Requirement
Please return all of the data exactly as written.

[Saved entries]
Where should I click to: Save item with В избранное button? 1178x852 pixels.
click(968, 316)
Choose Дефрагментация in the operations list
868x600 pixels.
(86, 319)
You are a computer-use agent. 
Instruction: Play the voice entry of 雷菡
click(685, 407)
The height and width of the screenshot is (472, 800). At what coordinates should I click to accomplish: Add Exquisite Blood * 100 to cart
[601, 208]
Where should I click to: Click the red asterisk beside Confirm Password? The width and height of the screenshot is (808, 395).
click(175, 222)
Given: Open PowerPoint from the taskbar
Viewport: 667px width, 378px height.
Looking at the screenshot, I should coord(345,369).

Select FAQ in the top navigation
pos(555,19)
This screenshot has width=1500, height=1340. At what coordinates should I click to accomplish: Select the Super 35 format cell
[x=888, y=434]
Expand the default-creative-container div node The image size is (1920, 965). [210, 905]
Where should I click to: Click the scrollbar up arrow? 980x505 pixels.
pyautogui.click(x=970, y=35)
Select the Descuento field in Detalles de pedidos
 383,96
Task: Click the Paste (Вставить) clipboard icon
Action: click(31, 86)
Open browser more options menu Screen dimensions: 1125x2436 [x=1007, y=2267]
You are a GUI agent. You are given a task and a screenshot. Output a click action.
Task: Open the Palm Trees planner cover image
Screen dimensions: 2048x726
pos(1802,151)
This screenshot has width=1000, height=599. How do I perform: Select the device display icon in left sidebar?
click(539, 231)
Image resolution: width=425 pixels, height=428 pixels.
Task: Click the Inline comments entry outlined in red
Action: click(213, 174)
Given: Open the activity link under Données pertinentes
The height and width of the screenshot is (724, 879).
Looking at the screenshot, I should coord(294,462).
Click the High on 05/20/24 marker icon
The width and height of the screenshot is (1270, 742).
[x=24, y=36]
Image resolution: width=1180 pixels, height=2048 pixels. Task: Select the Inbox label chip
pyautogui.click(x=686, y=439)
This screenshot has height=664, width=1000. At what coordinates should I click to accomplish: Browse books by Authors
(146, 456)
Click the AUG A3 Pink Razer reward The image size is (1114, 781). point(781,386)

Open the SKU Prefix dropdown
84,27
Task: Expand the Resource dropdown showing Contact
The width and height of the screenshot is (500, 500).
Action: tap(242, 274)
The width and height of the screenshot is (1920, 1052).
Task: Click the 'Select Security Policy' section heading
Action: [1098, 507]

Exercise response
Where should I click to: Save item with В избранное button? 1178x852 pixels.
click(968, 316)
Choose Дефрагментация in the operations list
868x600 pixels.
(86, 319)
You are a computer-use agent. 
Instruction: Play the voice entry of 雷菡
click(685, 407)
The height and width of the screenshot is (472, 800). At what coordinates should I click to accomplish: Add Exquisite Blood * 100 to cart
[601, 208]
Where should I click to: Click the red asterisk beside Confirm Password? The width and height of the screenshot is (808, 395).
click(175, 222)
Given: Open PowerPoint from the taskbar
Viewport: 667px width, 378px height.
Looking at the screenshot, I should coord(345,369).

Select FAQ in the top navigation
pos(555,19)
This screenshot has width=1500, height=1340. At what coordinates should I click to accomplish: Select the Super 35 format cell
[x=888, y=434]
Expand the default-creative-container div node The image size is (1920, 965). [210, 905]
Where should I click to: Click the scrollbar up arrow? 980x505 pixels.
pyautogui.click(x=970, y=35)
Select the Descuento field in Detalles de pedidos
 383,96
Task: Click the Paste (Вставить) clipboard icon
Action: click(31, 86)
Open browser more options menu Screen dimensions: 1125x2436 [x=1007, y=2267]
You are a GUI agent. You are given a task and a screenshot. Output a click action.
Task: Open the Palm Trees planner cover image
Screen dimensions: 2048x726
pos(1802,151)
This screenshot has width=1000, height=599. How do I perform: Select the device display icon in left sidebar?
click(539, 231)
Image resolution: width=425 pixels, height=428 pixels.
Task: Click the Inline comments entry outlined in red
Action: click(213, 174)
Given: Open the activity link under Données pertinentes
The height and width of the screenshot is (724, 879).
Looking at the screenshot, I should coord(294,462).
Click the High on 05/20/24 marker icon
The width and height of the screenshot is (1270, 742).
[x=24, y=36]
Image resolution: width=1180 pixels, height=2048 pixels. Task: Select the Inbox label chip
pyautogui.click(x=686, y=439)
This screenshot has height=664, width=1000. At what coordinates should I click to accomplish: Browse books by Authors
(146, 456)
Click the AUG A3 Pink Razer reward The image size is (1114, 781). point(781,386)

Open the SKU Prefix dropdown
84,27
Task: Expand the Resource dropdown showing Contact
The width and height of the screenshot is (500, 500).
Action: tap(242, 274)
The width and height of the screenshot is (1920, 1052).
Task: Click the 'Select Security Policy' section heading
Action: [1098, 507]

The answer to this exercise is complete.